Noise billows out from the gym doors at Del Crest Middle School on a Monday afternoon. The eighth grade girls’ basketball team is hosting Kerr Middle School in a rivalry game. Basketball shoes squeak as the players cut and sprint up and down the floor. A leather ball pounds on the floor like a heartbeat. And the crowd of students, teachers and parents erupt every time the ball sinks through the nylon net.
Bre’Anna McCoy has never heard any of the sounds. The Kerr eighth-grader was born deaf – just like her brothers and parents. Thirteen generations of her family have also had hearing loss.
But that doesn’t keep McCoy from playing the game she loves.
In the game against Del Crest, she made a key free throw late in the game and celebrated with her teammates after a thrilling win.
McCoy communicates with her coach and teammates through an interpreter. The team has also learned basic sign language to signal plays and encourage McCoy on the floor. Any time she scores or makes a big play, her teammates wave their hands in a sign of applause.
Basketball has been a big part of McCoy’s life since she was a young girl. Her older brothers taught her the game and she was hooked.
But this is her first year to play at traditional school. She transferred to the Kerr last spring, after spending nearly her whole life at the Oklahoma School for the Deaf in Sulphur. Kerr provides a full-timer interpreter for Bre’Anna during the school day and practices and games.
“I wanted to experience life around hearing people,” said McCoy, speaking through an interpreter.
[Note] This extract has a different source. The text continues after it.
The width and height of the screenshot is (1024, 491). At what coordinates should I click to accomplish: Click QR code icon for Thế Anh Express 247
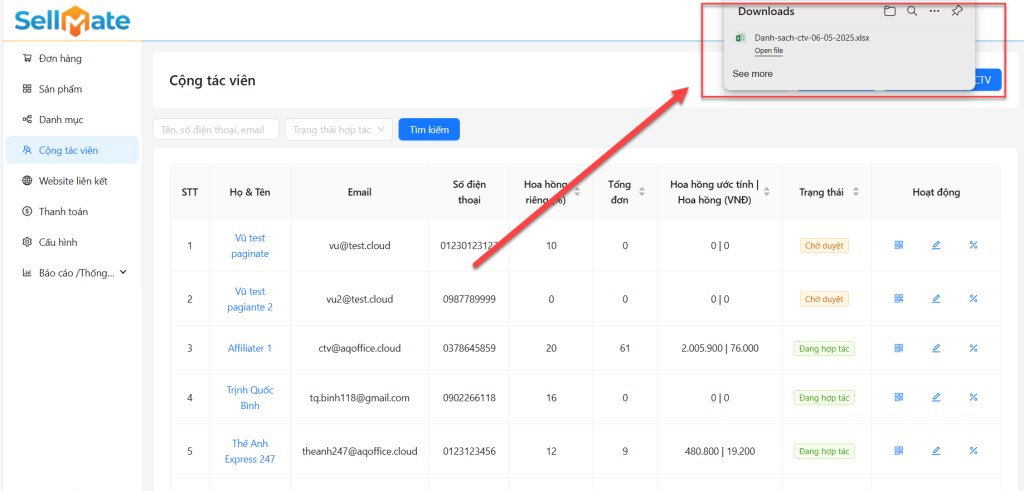point(898,452)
McCoy snuck under the radar at the end of last school year. When basketball season rolled around this fall, she finally felt at home.
“At first she was quiet and to herself and can tell why, but when she started dribbling a ball became one of everyone else,” said principal Andy Collier. “It just shows you how sports can influence kids’ lives. It’s a true character builder and teaches them to fight through adversity.”
On the court, McCoy has learned to watch her coach and interpreter who sign plays from the bench. Before every game, the coach notifies the officials about Bre’Anna’s hearing impairment.
Bre’Anna’s mother Kimerly noticed the change in her daughter’s spirit.
“Last year asked if she liked it, she said yeah. But now she sees friendly faces, she’s interested in school and she tells me she really likes it,” Kimerly said speaking through an interpreter.
McCoy is also excelling in the classroom. She has seen improvement in her test scores for math, science, history and reading and boasts a 3.57 grade point average.
“She’s making A’s in school and I’m shocked at how good grades are,” Kimerly said.
Collier said Bre’Anna has also helped other students learn how to communicate. Her teammates have not only learned sign language to communicate on the court but have also developed a strong bond off the court.
“I think this has been a real eye opener for a lot of people,” he said. “The girls do all they can to communicate and they want her (Bre’Anna) to fit in.”
Terri Willey, who coaches the basketball team, said that commitment is paying off.
“I think this is the closest group of girls that I’ve ever had and I think Bre’Anna has really brought them together,” Willey said.
Lauryn Lee, who plays on the basketball team, echoed her coach’s sentiment.
“Sometimes it’s not that hard to communicate because she (Bre’Anna) is so smart and knows what to do and not do,” Lee said. “I really like having her here. She’s probably my best friend.”